Profane
"These hands will be cut and burned and blackened with ash as we sift through what we set fire to. We are the remains when the excuses have been burned down and the colors of life will hide under our fingernails. We are these hands, tough but gentle and strong but soft. We, like they, were made for building and holding, painting and writing and drawing inkless art on the canvas of bare skin. Listen to the words my hands say as they trace the lines of yours, hear the whispers as they cartwheel down your back. These hands tell stories and I'll spend my life wondering what your hands tell my hands when your fingers find my fingers and wrap tightly around." ~Tyler Knott Gregson
*Author's Note: CORRECTION: In a previous chapter, Line in the Sand (Ch 44), there was a section that had a continuity error—in that chapter, it seemed as if Rossi didn't find out about Strauss' pregnancy until month five, but way earlier in the story, Blake remembers Rossi having lemon candies in his pocket for Strauss during the first few weeks of her pregnancy, while they were on a case in Boston. So that chapter was revised (originally posted 8/13/13, revised and reposted 8/22/13—which means if you read it before 8/22, you should probably go back and read the revised section), and this first section was put in as a bridge in the continuity gap. Just FYI.*
July 1989. Washington, D.C.
David couldn't help but notice that Erin was breathing weirdly—she was doing this thing where she'd take a shallow, unsteady breath, then simply hold her breath for a few seconds. He glanced over and noticed that she was paler than usual, too.

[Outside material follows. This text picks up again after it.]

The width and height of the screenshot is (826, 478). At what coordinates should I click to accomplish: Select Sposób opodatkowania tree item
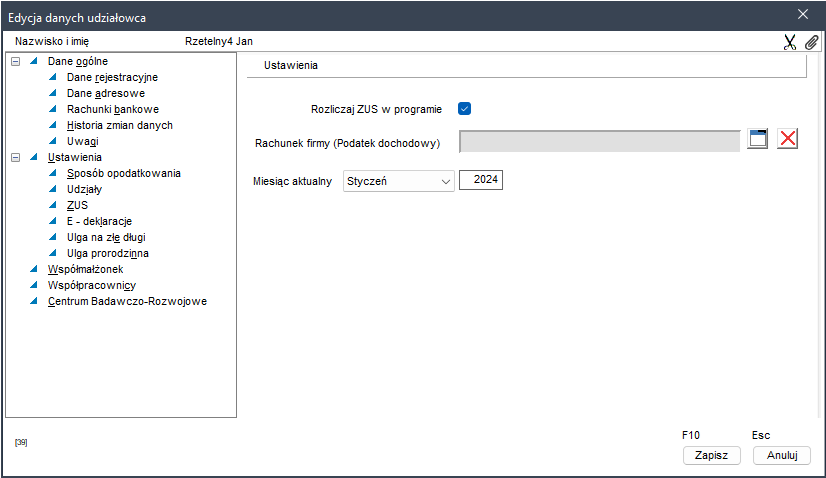point(123,173)
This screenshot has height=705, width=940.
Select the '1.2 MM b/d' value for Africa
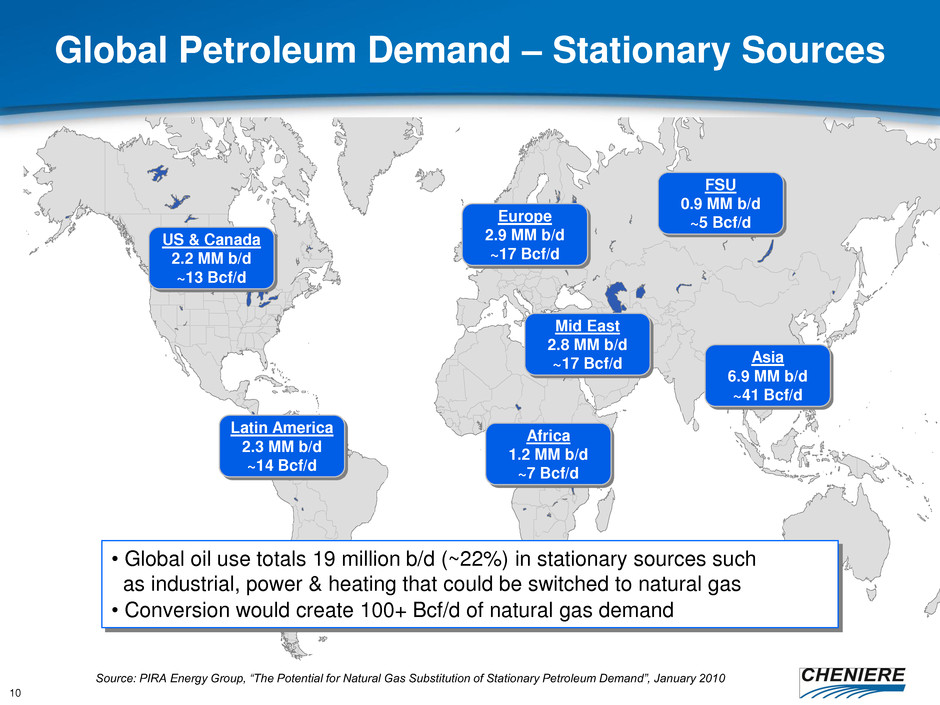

They were seated at a large oak conference table, surrounded by other agents in the middle of a status briefing on their newest Joint Task Force assignment, so he leaned over, his voice dipping low enough to be heard only by her, "Strauss, y'okay?"
"What?" She looked over at him, with the slightly dazed expression of one awakened from a dream. Then she frowned, closing her eyes, "Oh, um, yeah. I'm fine."
"You sure?"
"Of course I'm sure."
"'Cause you don't look fine."
"I'm fine, Rossi," her voice was laced with irritation. "I'm fine, I just...I'm pregnant."
"What?"
Suddenly, their little tête-à-tête was interrupted by Jack Bronson's booming voice, "Strauss, Rossi, something you two wanna share with the rest of the class?"
Strauss turned back to the JTF SAC—but she turned too quickly and it made the room spin, so she closed her eyes and did that weird holding-her-breath thing again.
Rossi reached over, grabbing her hand under the table and stilling her, "Nope, Bronson, we're still here."
"Good," Bronson gave a curt nod, returning to the briefing memo.
Strauss gave his hand a grateful squeeze. A full minute passed before she actually let go of his hand, and he oddly missed the clammy warmth of her palm.
After the briefing, the younger blonde agent quickly disappeared. However, Rossi had a pretty good guess as to her whereabouts, and he casually leaned against the wall in the long, depressingly greyish-yellow hallway, keeping an eye on the entrance to the women's restroom.
She appeared, wiping red-rimmed eyes, taking a moment to simply stare at him when she realized that he'd been waiting on her.
"You look like hell," he informed her.
"The joys of motherhood," she replied drolly. He offered her a peppermint, but she shook her head, "Too sweet. I have some regular mints in my desk. And some lemon drops. Those seem to be the only things that work."
He almost made a quip about lemon drops and why her face always looked so sour, but for once, David Rossi chose not to antagonize Erin Strauss, because she obviously was not up to their usual sparring.
"How far along?" He asked casually as they started walking back to the bullpen.
"Just a few weeks," she admitted. After a beat, she added, "Bronson wants to send me up to Boston, to head off the JFT analysts on the Hantown case. It's gonna be a helluva trip, I can tell."
He gave a small hum of amusement at her dry pronouncement.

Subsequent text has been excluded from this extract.